Extensive testing of the latest orientation algorithm at the Avionics Engineering Center (AEC) of the Ohio University in Athens (OH), USA, confirmed the high accuracy of the SDK and even demonstrated improved accuracy compared to tests performed at the AEC in 2009.
Multiple MTi-G’s were put to test in the Delfin Aero L-29 test jet aircraft, which can perform a wide variety of maneuvers. Several advanced maneuvers that were not tested in the latest test in 2009, but that were expected to be challenging for the MTi-G (now MTi-G-700), were included in the flight plan this time. These maneuvers included barrel rolls, constant rate climbs and long-lasting turns with excessive bank angles and g-forces reaching 3g. Also tested were long straight-and-level flight paths at constant airspeed, typically used in orthophotographic and other aerial imagery or mapping missions.
Even with these maneuvers, a sub degree performance was achieved. The RMS values for roll, pitch and heading (0.89, 0.85 and 1.23 deg respectively) were calculated over the full flight period, a period of 40 minutes. Of special interest is the heading accuracy, which was achieved by applying a new advanced magnetic field mapping algorithm (hard- and soft iron calibration), currently under development by Xsens Research Team. This new algorithm is capable of processing in-use data to find an optimal magnetic field mapping for a specific application, rather than imposing an artificial calibration routing prior to use. Public launch of this new feature is expected early 2011. Notably, using the “general” Xsens Kalman Filter scenario that does not use input from the earth magnetic field, performance was still excellent, with RMS values for roll and pitch well under 1 deg (0.89 and 0.85 deg) and heading also well within 1 deg except for the straight-and-level flight path where heading becomes poorly observable, reaching peak errors of 2.5º after 350 seconds.
The cooperation with the AEC is very important for both Xsens and the AEC. The cooperation allows the AEC to get access to the latest technology available in the MEMS AHRS marketplace and the unique test facilities and knowledge at the AEC enable Xsens to test the MTi-G in many challenging conditions. Xsens has established similar co-operations with partners in other application areas, in order to be able to test its products and algorithms on real-world data, under real-world conditions.
Results will be presented at ENC-GNSS2010 in Braunschweig, Germany (19-21 October 2010).
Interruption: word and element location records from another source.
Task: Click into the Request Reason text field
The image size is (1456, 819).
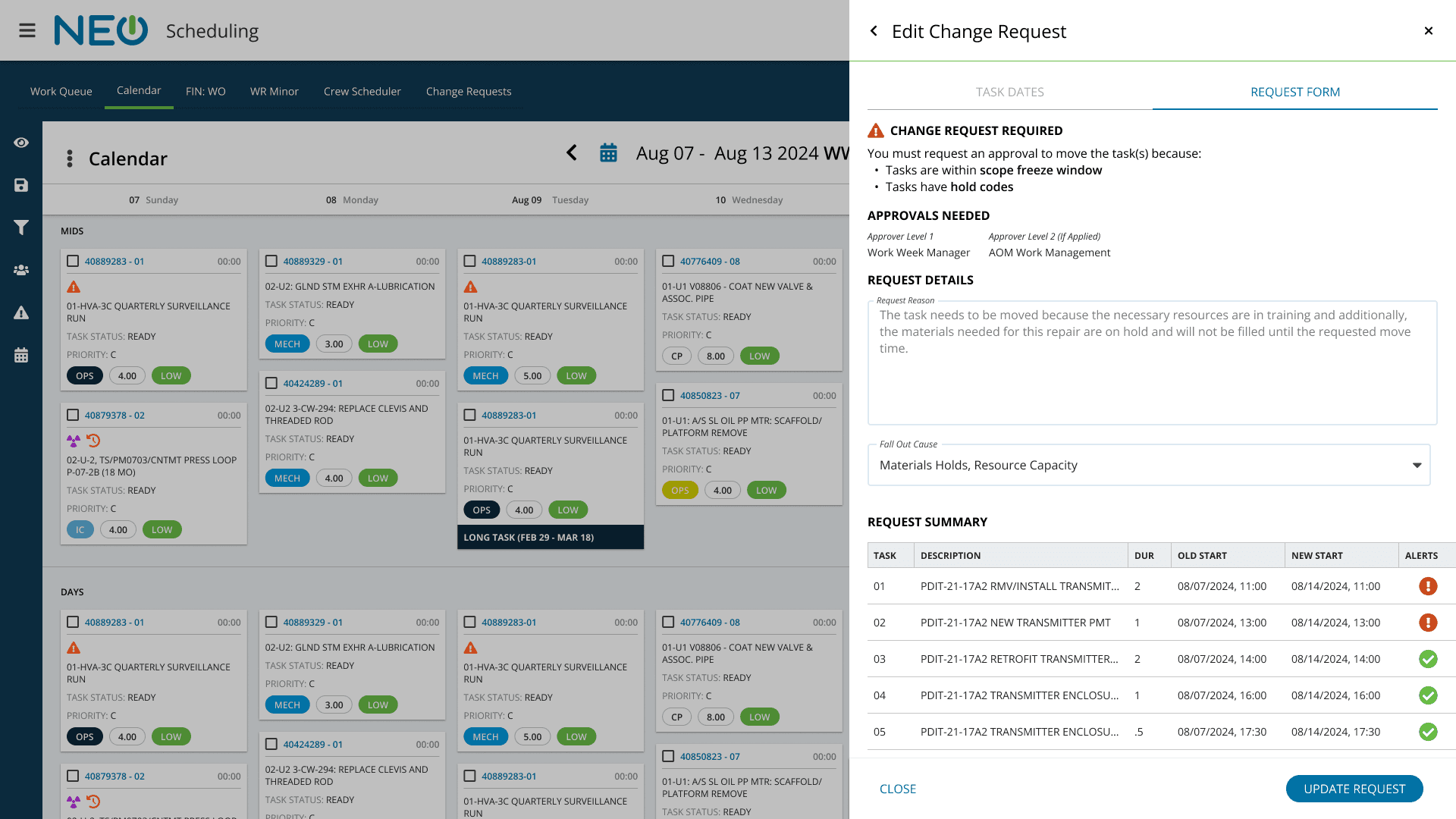Action: (1151, 364)

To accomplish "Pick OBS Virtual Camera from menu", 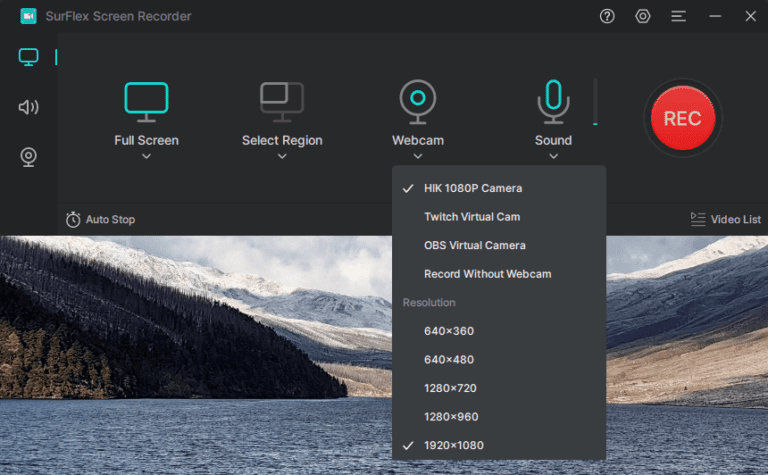I will pos(474,245).
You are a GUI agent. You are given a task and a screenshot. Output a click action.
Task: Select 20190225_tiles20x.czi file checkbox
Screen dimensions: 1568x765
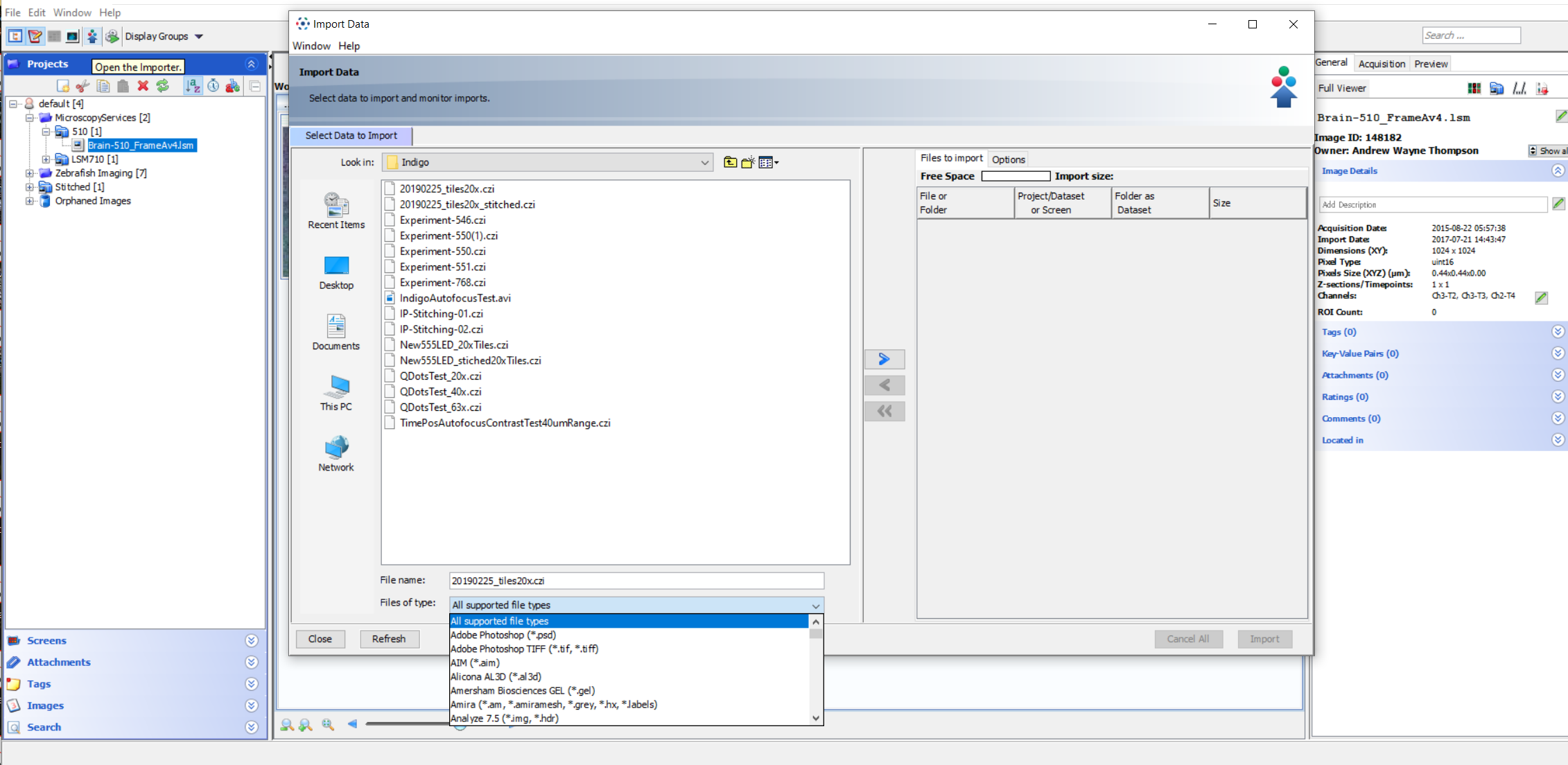(x=389, y=188)
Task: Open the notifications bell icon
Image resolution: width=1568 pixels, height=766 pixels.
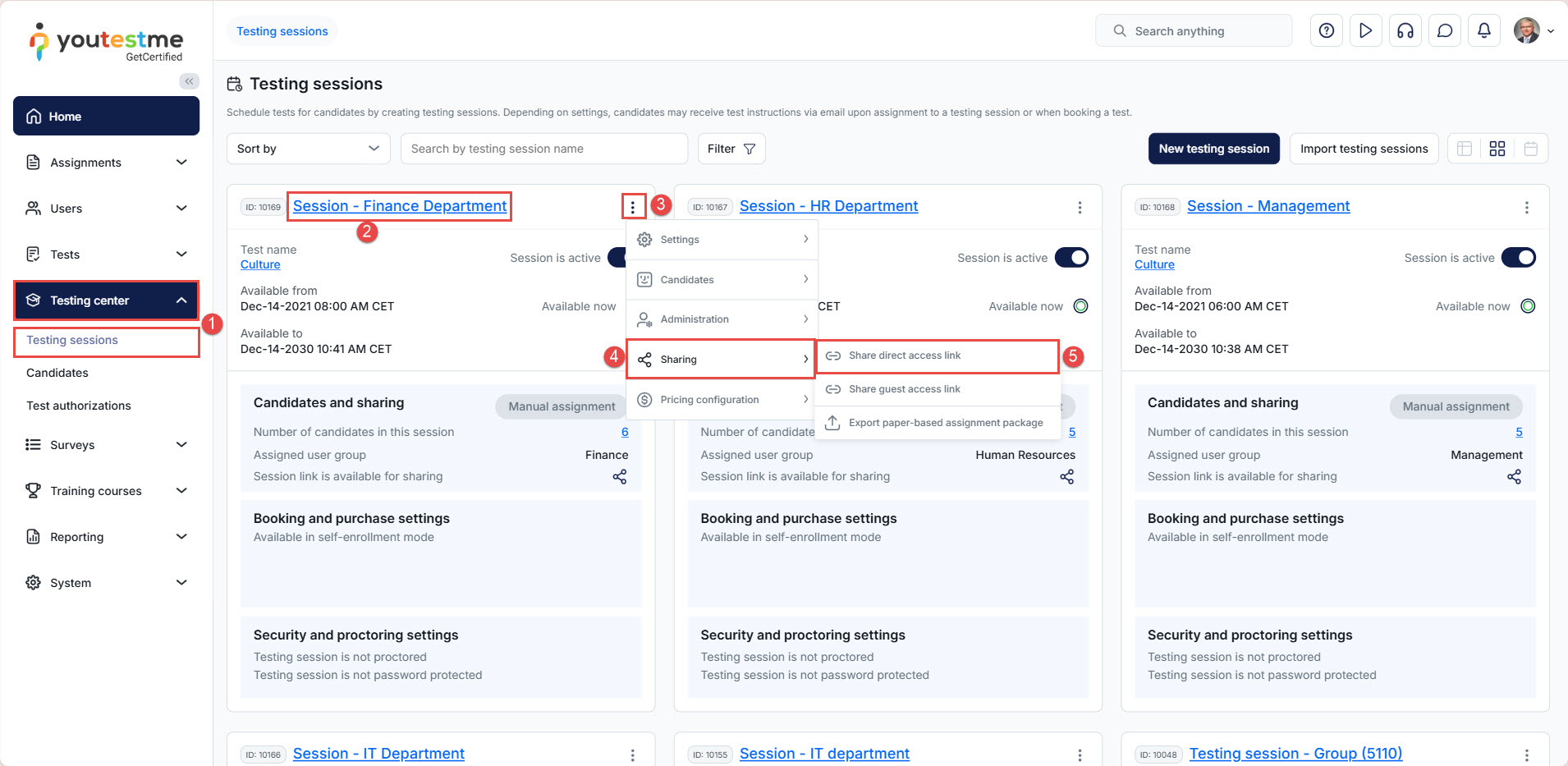Action: pos(1483,31)
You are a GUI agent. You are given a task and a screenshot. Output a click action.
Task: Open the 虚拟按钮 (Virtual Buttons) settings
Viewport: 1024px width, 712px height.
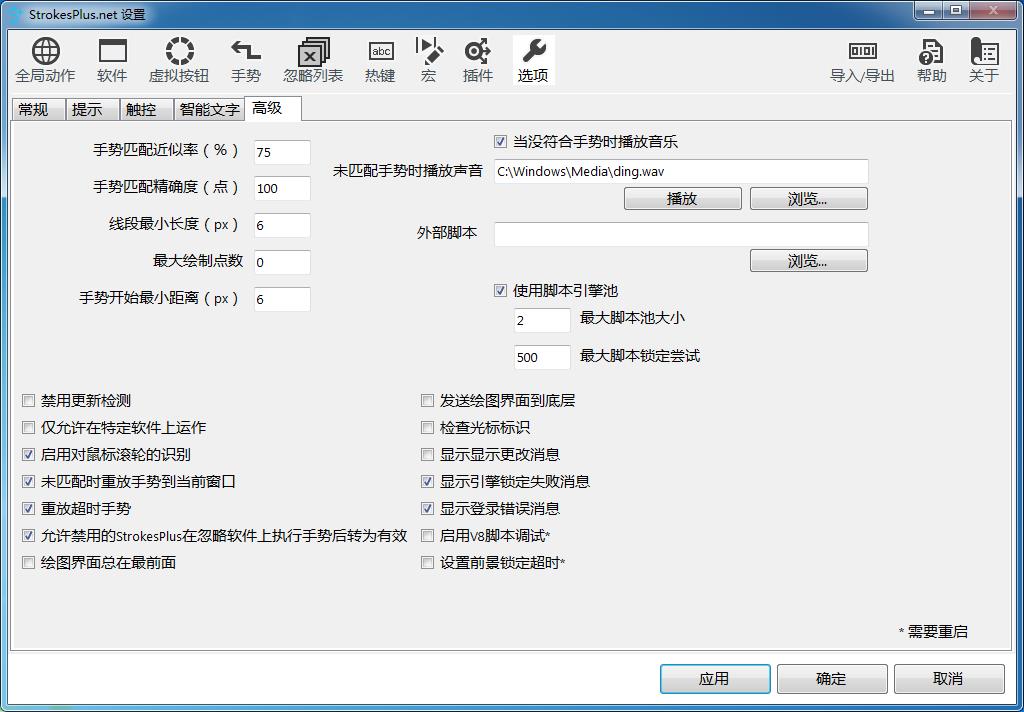(178, 58)
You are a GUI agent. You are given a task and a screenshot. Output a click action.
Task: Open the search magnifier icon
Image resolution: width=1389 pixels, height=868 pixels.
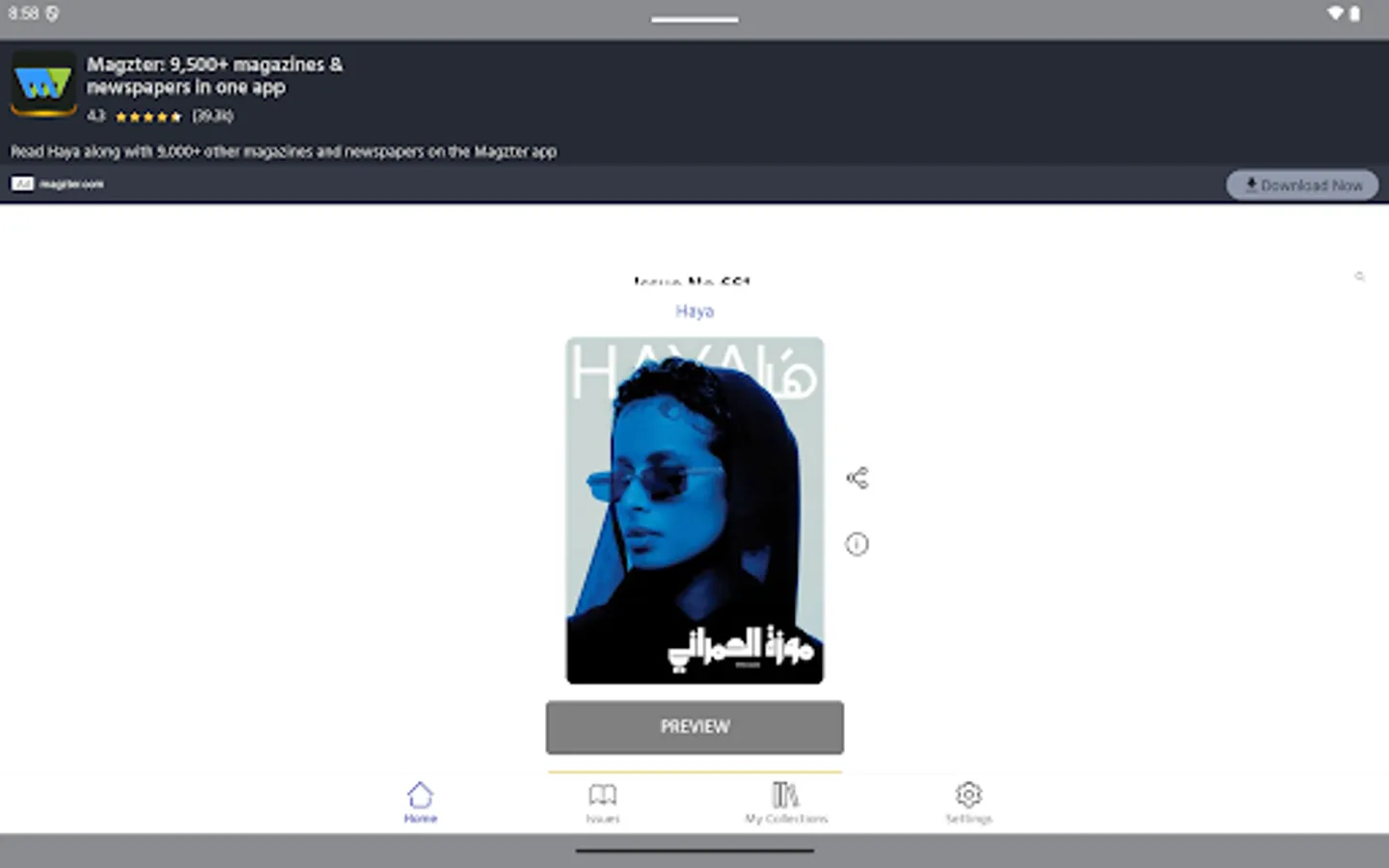point(1360,277)
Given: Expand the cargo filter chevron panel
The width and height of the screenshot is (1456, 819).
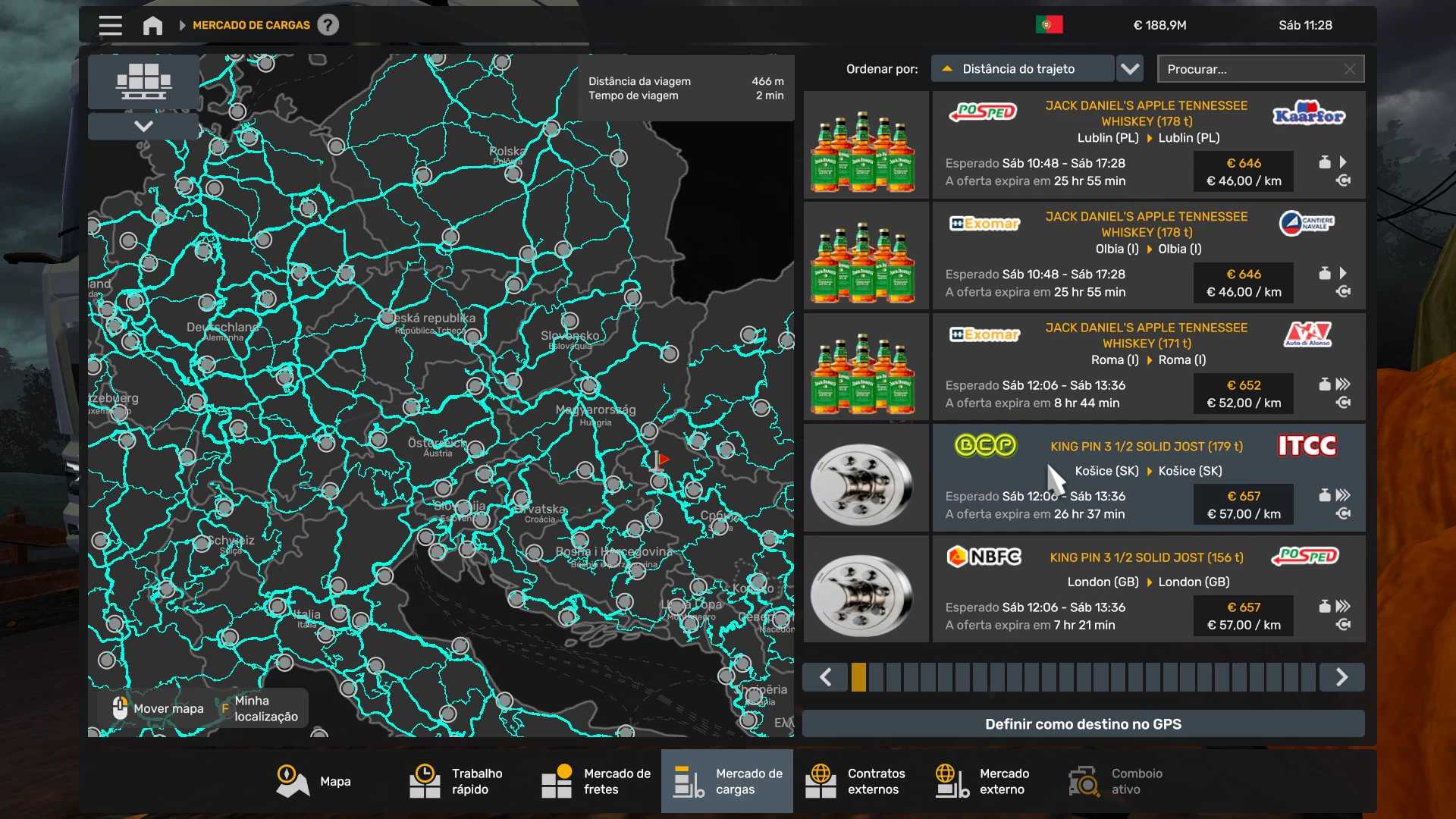Looking at the screenshot, I should click(143, 126).
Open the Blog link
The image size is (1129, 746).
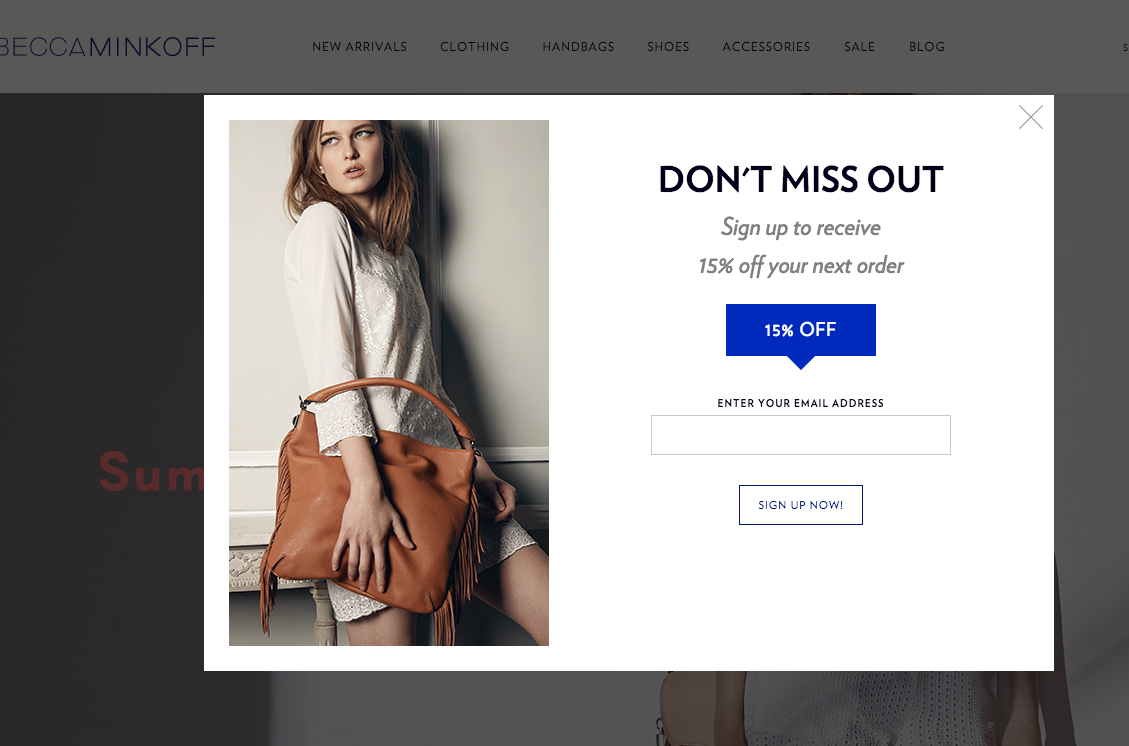click(x=927, y=47)
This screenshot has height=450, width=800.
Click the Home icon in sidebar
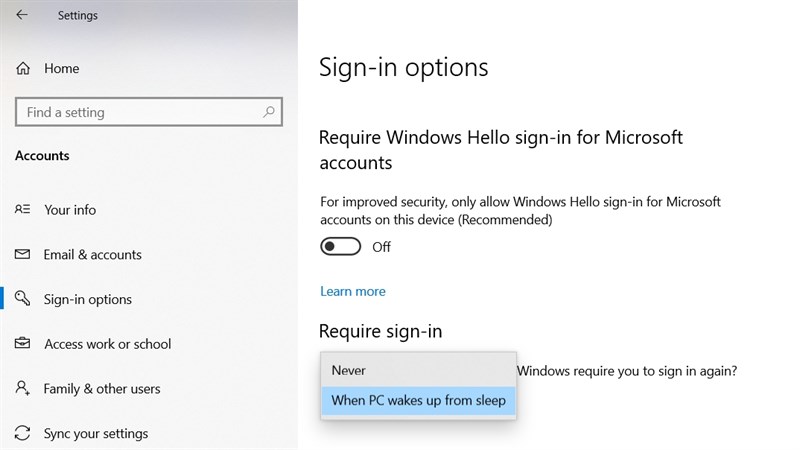click(x=23, y=69)
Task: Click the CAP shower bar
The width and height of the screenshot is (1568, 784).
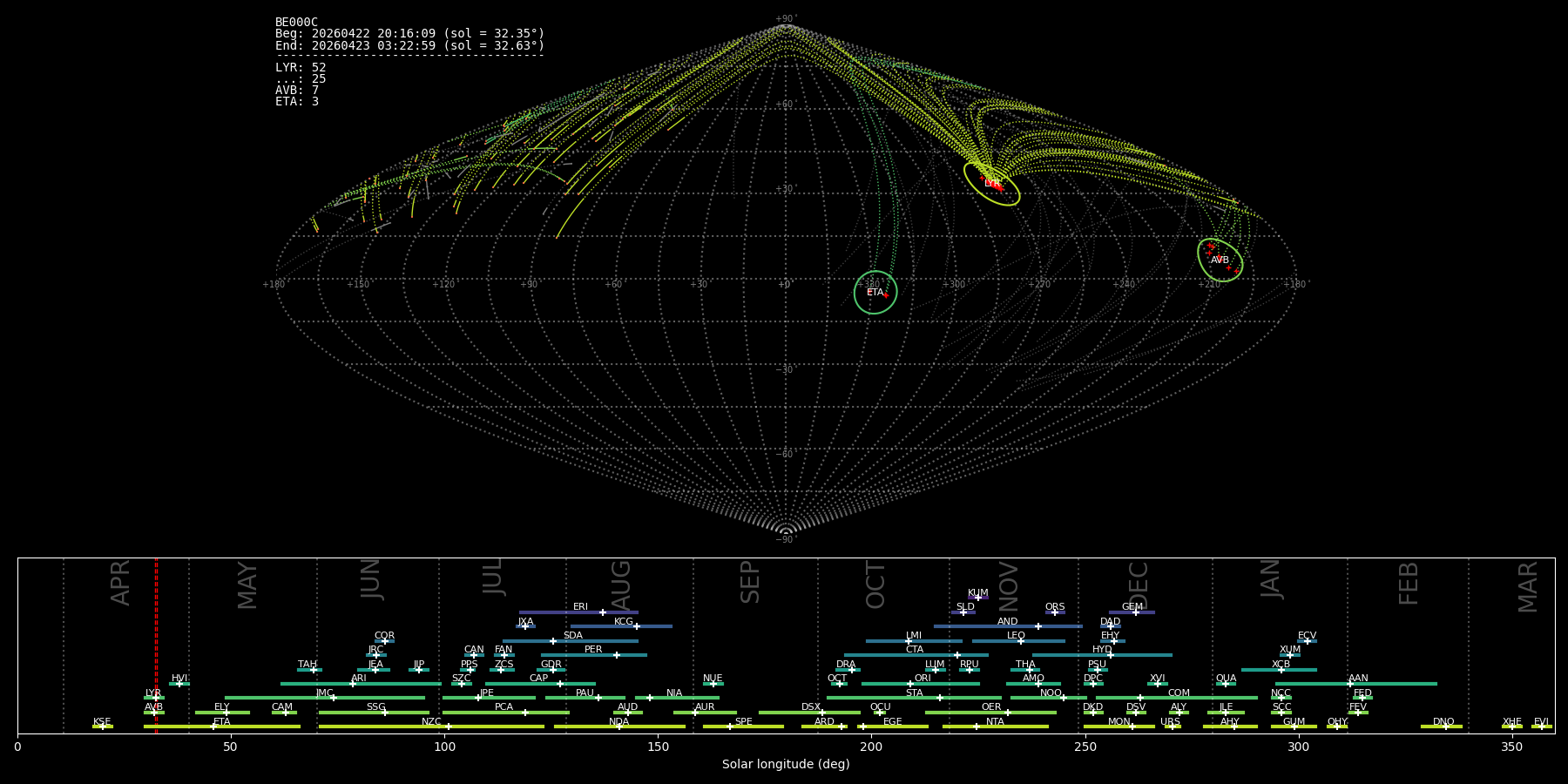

About the Avionics Engineering Center
The Avionics Engineering Center, the only facility of its kind in the United States, specializes in the research, development, and evaluation of electronic navigation, communication, and surveillance systems. The center, the largest at Ohio University, was established in 1963 to support a unique combination of theoreticians and technical specialists to address navigation issues encountered in air transportation and furnish immediate, practical solutions.